- _Reading text_:
STUTTGART, Germany -- Veterinary Food Inspector earns Bachelor of Science with a focus on health care management from the Excelsior University in New York, while serving as noncommissioned officer in charge of the Stuttgart Veterinary Treatment Facility.
Ohio-native Staff Sgt. Lenee Williams, veterinary food inspector and noncommissioned officer in charge of the Stuttgart Veterinary Treatment Facility, initially enlisted in the U.S. Army in 2009 as a cargo transport specialist but after a nine-month tour to Bagram, Afghanistan, she decided to change her military occupational series and retrained.
“Before the military, I was in University, but I had to leave school due to financial reasons,” Williams said. “I joined the U.S. Army to be able to pay off student loans but I stayed in once I realized that I will be able to make a career out of it and explore options outside of Ohio.”
In 2014, Williams talked to a warrant officer who back then was a veterinary food inspector.

- _Excerpted records_:
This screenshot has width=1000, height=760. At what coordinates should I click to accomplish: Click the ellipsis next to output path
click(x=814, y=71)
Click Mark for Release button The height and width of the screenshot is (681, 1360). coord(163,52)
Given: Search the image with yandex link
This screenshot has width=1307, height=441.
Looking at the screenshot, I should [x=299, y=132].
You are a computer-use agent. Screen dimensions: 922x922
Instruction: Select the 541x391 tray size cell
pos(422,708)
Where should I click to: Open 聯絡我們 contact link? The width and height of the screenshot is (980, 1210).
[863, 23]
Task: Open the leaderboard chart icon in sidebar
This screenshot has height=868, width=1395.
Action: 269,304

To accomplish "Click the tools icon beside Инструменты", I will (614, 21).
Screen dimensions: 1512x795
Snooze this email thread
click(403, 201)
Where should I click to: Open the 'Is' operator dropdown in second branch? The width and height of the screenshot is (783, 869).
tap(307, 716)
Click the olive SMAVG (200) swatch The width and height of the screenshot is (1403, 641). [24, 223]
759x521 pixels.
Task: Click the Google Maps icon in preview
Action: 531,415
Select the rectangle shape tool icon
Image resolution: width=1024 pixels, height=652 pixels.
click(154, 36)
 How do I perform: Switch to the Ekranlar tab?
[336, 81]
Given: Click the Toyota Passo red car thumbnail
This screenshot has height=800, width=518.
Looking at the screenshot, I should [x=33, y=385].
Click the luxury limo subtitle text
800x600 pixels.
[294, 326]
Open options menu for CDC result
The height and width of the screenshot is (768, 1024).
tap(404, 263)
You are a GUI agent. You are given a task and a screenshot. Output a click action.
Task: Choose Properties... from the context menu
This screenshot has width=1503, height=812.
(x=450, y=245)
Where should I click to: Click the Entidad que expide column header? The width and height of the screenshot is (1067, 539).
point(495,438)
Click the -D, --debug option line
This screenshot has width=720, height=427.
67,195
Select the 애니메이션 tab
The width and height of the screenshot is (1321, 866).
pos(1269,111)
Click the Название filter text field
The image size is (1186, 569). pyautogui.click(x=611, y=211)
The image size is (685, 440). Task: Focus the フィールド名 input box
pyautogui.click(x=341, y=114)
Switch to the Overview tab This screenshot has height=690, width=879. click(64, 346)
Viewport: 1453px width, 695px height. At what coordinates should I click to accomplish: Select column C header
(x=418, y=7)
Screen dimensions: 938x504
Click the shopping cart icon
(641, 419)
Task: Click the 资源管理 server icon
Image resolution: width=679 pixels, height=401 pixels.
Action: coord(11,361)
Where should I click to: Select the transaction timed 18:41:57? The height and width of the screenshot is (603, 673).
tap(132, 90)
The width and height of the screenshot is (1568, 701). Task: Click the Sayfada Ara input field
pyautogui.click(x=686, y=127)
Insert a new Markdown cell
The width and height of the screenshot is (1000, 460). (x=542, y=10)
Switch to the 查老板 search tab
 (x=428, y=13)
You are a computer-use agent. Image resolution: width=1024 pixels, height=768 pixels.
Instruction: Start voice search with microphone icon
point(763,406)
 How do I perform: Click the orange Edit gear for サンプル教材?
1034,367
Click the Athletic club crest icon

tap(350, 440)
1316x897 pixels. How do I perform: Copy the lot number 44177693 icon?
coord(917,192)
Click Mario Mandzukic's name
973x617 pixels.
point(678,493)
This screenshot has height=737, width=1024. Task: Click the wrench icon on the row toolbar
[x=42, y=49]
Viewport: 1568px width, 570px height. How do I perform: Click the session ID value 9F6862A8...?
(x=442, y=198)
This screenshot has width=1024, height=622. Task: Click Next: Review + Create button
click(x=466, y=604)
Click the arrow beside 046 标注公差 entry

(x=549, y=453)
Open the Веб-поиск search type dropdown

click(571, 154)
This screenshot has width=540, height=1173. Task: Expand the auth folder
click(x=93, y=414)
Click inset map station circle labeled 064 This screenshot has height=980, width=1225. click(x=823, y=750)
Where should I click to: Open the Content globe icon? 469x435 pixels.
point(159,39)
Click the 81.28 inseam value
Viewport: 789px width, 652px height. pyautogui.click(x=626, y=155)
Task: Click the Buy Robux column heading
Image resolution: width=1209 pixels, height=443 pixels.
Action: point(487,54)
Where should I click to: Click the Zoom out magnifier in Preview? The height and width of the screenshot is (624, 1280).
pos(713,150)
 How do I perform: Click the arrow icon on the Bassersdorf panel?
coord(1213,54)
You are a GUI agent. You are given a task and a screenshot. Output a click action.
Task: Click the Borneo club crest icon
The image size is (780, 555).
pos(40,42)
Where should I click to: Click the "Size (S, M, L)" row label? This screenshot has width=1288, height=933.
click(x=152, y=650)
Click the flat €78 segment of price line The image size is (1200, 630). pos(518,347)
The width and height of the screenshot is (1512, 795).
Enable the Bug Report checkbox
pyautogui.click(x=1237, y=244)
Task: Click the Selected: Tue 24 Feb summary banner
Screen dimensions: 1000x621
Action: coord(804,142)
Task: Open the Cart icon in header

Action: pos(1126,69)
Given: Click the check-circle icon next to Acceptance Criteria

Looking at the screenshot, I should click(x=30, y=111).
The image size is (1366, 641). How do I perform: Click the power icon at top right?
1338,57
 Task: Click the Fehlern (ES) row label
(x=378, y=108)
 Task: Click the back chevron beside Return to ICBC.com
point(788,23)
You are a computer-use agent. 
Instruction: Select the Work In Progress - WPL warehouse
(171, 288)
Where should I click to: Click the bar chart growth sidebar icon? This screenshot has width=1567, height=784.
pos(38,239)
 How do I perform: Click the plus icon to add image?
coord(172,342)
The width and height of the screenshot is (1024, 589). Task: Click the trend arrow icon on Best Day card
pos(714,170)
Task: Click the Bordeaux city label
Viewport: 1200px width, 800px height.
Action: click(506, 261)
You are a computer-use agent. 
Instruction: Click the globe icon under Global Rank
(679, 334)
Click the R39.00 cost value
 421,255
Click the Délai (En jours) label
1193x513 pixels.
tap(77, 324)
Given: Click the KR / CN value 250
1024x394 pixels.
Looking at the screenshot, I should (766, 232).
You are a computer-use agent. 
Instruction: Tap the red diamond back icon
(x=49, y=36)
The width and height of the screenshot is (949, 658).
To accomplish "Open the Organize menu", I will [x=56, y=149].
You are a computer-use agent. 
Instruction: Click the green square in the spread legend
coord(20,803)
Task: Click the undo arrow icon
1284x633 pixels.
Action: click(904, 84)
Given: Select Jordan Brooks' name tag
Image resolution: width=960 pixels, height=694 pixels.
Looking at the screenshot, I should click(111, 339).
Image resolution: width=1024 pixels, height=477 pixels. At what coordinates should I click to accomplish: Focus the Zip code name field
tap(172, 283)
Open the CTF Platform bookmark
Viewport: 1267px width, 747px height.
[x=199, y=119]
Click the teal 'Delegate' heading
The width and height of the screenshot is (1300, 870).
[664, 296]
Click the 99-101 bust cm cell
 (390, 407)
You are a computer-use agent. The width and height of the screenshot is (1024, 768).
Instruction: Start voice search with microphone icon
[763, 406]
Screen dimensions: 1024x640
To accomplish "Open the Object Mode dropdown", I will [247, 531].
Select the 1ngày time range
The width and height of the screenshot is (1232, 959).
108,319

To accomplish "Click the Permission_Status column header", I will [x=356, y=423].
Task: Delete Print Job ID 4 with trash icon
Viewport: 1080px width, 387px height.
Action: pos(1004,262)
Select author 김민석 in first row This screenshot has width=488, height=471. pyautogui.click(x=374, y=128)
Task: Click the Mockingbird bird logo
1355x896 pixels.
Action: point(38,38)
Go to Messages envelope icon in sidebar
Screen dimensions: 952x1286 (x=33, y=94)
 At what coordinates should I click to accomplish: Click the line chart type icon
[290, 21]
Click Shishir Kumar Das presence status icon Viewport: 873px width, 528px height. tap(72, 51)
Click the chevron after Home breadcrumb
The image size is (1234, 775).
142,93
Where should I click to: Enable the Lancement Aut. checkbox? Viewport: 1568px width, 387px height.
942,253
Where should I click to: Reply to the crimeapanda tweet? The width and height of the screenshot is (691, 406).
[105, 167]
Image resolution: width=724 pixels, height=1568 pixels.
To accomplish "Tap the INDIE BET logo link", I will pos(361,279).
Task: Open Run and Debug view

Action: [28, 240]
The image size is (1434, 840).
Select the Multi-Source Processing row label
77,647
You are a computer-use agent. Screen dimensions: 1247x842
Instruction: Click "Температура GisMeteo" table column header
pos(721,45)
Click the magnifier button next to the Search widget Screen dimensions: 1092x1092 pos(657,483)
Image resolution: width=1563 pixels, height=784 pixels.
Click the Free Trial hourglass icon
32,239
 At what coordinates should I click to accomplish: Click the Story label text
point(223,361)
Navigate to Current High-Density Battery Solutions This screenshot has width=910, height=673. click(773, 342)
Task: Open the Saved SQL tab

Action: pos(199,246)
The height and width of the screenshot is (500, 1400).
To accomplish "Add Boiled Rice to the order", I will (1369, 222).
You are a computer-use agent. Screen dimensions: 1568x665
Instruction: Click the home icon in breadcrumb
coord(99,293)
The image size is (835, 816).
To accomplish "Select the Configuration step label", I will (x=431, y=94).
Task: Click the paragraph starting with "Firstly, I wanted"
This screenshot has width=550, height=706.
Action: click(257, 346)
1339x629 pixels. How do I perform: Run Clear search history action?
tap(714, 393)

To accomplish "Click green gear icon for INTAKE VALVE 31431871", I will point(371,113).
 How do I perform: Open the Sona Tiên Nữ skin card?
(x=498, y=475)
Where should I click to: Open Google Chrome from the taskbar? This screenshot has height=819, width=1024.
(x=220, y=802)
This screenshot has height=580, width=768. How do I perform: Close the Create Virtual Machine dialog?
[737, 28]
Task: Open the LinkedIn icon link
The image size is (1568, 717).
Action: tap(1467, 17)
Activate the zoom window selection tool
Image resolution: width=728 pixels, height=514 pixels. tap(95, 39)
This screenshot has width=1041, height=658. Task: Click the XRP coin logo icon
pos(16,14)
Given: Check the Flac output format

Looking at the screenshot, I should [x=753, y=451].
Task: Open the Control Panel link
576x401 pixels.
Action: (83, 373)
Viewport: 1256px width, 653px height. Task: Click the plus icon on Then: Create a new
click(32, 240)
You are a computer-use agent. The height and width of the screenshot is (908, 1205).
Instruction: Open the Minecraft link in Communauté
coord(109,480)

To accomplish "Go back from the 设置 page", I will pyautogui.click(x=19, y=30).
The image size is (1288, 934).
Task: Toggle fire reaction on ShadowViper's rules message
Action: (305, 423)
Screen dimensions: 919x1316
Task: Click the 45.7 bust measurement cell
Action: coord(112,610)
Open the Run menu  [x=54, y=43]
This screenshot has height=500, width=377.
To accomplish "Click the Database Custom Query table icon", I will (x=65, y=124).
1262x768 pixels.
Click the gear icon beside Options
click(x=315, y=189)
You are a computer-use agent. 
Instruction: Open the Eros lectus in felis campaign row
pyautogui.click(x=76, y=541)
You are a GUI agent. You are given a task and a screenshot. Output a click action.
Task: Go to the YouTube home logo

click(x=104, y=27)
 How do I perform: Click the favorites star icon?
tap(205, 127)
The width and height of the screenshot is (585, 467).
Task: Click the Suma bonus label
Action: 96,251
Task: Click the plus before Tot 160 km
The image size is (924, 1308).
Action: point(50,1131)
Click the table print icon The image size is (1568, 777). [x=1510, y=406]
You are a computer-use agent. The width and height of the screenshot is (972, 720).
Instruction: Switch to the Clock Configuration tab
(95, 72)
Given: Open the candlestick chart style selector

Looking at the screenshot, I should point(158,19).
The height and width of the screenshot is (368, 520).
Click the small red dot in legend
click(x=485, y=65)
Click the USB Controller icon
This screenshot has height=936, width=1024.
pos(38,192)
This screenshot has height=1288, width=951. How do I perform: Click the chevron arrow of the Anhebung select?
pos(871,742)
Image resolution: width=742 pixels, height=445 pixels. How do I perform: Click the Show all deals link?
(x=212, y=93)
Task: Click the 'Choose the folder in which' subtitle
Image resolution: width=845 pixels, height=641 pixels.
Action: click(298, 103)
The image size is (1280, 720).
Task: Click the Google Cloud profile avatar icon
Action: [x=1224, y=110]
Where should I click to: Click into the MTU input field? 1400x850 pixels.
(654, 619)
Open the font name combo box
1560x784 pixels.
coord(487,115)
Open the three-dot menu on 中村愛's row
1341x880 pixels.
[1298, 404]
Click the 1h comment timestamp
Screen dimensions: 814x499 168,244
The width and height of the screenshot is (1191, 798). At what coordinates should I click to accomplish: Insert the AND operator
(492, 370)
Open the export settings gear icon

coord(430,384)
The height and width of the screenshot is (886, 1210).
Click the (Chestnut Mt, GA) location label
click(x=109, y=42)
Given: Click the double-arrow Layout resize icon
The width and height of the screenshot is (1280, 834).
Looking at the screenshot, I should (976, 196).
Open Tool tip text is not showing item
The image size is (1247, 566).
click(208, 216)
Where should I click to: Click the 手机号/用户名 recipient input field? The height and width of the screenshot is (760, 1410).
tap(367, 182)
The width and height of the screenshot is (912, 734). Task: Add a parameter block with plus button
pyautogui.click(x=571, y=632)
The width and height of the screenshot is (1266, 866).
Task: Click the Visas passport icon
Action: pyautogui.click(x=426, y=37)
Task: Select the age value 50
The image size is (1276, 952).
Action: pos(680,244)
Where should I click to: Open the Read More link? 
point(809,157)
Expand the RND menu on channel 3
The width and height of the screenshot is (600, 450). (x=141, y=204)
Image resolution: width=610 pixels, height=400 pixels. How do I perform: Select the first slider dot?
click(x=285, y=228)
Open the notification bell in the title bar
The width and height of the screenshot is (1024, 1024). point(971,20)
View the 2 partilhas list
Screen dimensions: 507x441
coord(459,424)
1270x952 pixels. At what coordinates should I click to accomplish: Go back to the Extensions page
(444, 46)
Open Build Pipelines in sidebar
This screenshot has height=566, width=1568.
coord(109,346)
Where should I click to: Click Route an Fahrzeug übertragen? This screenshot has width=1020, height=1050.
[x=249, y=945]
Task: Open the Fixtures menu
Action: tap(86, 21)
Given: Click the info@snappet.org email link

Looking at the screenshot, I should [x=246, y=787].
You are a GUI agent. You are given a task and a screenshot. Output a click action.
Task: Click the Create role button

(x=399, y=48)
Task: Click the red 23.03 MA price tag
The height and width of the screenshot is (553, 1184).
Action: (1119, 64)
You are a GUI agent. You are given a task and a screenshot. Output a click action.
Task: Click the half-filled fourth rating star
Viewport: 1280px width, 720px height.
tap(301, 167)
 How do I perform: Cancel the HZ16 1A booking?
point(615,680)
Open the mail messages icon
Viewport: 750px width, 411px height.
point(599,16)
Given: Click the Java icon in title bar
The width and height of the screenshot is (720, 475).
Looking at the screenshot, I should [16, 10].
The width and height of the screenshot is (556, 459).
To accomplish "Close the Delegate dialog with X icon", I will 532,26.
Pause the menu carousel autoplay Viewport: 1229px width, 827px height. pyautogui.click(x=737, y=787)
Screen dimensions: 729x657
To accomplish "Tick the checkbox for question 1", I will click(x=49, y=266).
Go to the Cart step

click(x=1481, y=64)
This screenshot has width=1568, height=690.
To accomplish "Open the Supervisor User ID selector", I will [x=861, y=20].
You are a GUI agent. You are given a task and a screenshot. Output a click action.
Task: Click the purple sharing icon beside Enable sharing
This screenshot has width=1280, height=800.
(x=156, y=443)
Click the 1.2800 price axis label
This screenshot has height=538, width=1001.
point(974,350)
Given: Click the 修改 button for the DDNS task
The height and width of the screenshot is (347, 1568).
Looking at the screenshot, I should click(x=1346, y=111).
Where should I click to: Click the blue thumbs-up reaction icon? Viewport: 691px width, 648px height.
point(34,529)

- _What you will do_:
1. In the news story, what job did Williams first sign up for when she joined the Army?
2. Write out the part of the news story from "Ohio-native Staff Sgt." up to and including "series and retrained.", word for word.

- _Solutions below_:
1. Cargo transport specialist.

2.
Ohio-native Staff Sgt. Lenee Williams, veterinary food inspector and noncommissioned officer in charge of the Stuttgart Veterinary Treatment Facility, initially enlisted in the U.S. Army in 2009 as a cargo transport specialist but after a nine-month tour to Bagram, Afghanistan, she decided to change her military occupational series and retrained.